WORK INSTRUCTIONS ▸
[1] Reproduce word for word everything in the Ecuador earthquake report from "Many of these" down to "state of emergency.".
[2] According to the Ecuador earthquake report, approximately how many buildings did the earthquake destroy?

[EXCERPTED TEXT Boundary: Start]

By Kimberly Laney | Resource Development Officer
“We arrived in Jama next. Jama has mostly two- and three-story mixed construction of cement and wood. Nearly every building had gross evidence of damage or was collapsed… We continued on to Pedernales around 1 PM… There are many families camping right on the edge of the road.” Dr. Rob Fuller, doctor and long-time first responder, wrote these words on April 22 after traveling through Manabí Province.
The magnitude 7.8 earthquake that struck off the western coast of Ecuador destroyed approximately 7,000 buildings, the majority in Manabí. Although robust response and recovery efforts are ongoing, assistance to people in more remote communities is reportedly moving more slowly. From Jama to Pedernales in Manabí, families are establishing spontaneous settlements, and the numbers of displaced persons in camps has slightly increased in the past week.
Many of these displaced people came from rural villages with limited access to services, particularly in water and sanitation. Government and humanitarian assessments of the earthquake’s impact indicate that an estimated 720,000 people are in need of humanitarian assistance across the six affected provinces for which the Government of Ecuador declared a state of emergency.

[EXCERPTED TEXT Boundary: End]
[DATA FOR ANALYSIS Boundary: Start]

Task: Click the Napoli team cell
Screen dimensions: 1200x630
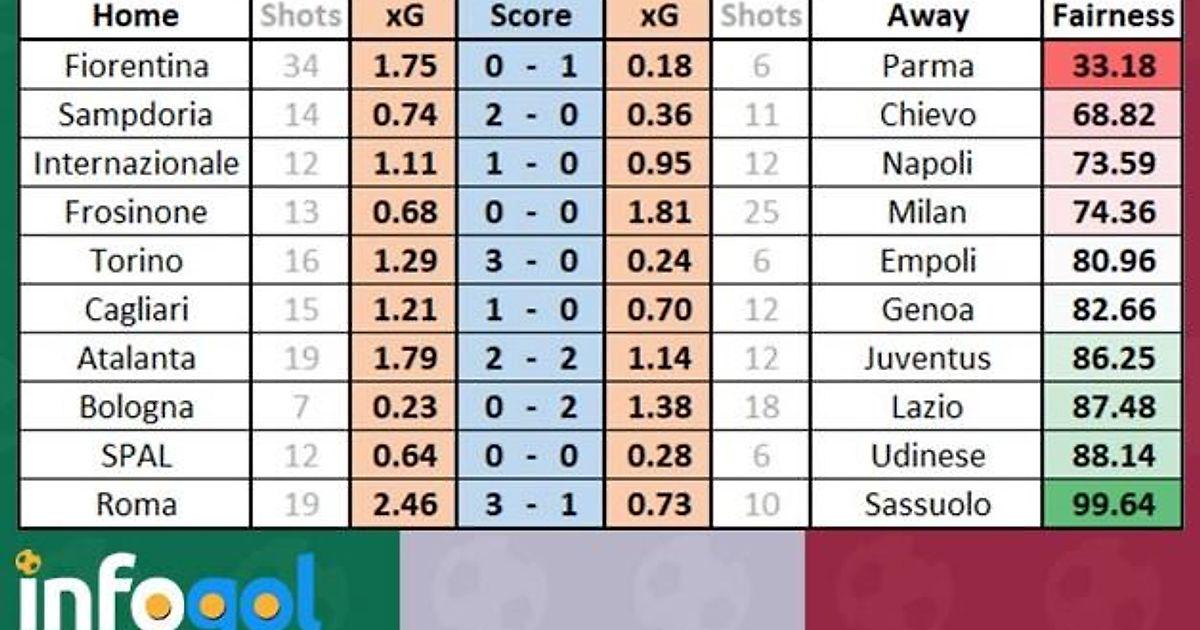Action: [x=927, y=163]
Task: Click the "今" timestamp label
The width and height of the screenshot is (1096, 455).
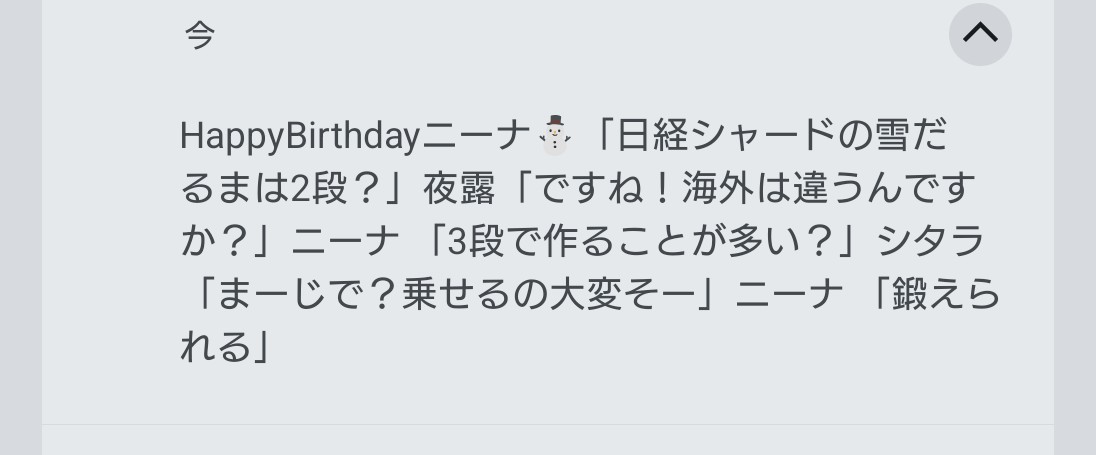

[DATA FOR ANALYSIS Boundary: End]

COMPLETED EXERCISE ▸
[1]
Many of these displaced people came from rural villages with limited access to services, particularly in water and sanitation. Government and humanitarian assessments of the earthquake’s impact indicate that an estimated 720,000 people are in need of humanitarian assistance across the six affected provinces for which the Government of Ecuador declared a state of emergency.

[2] Approximately 7,000 buildings.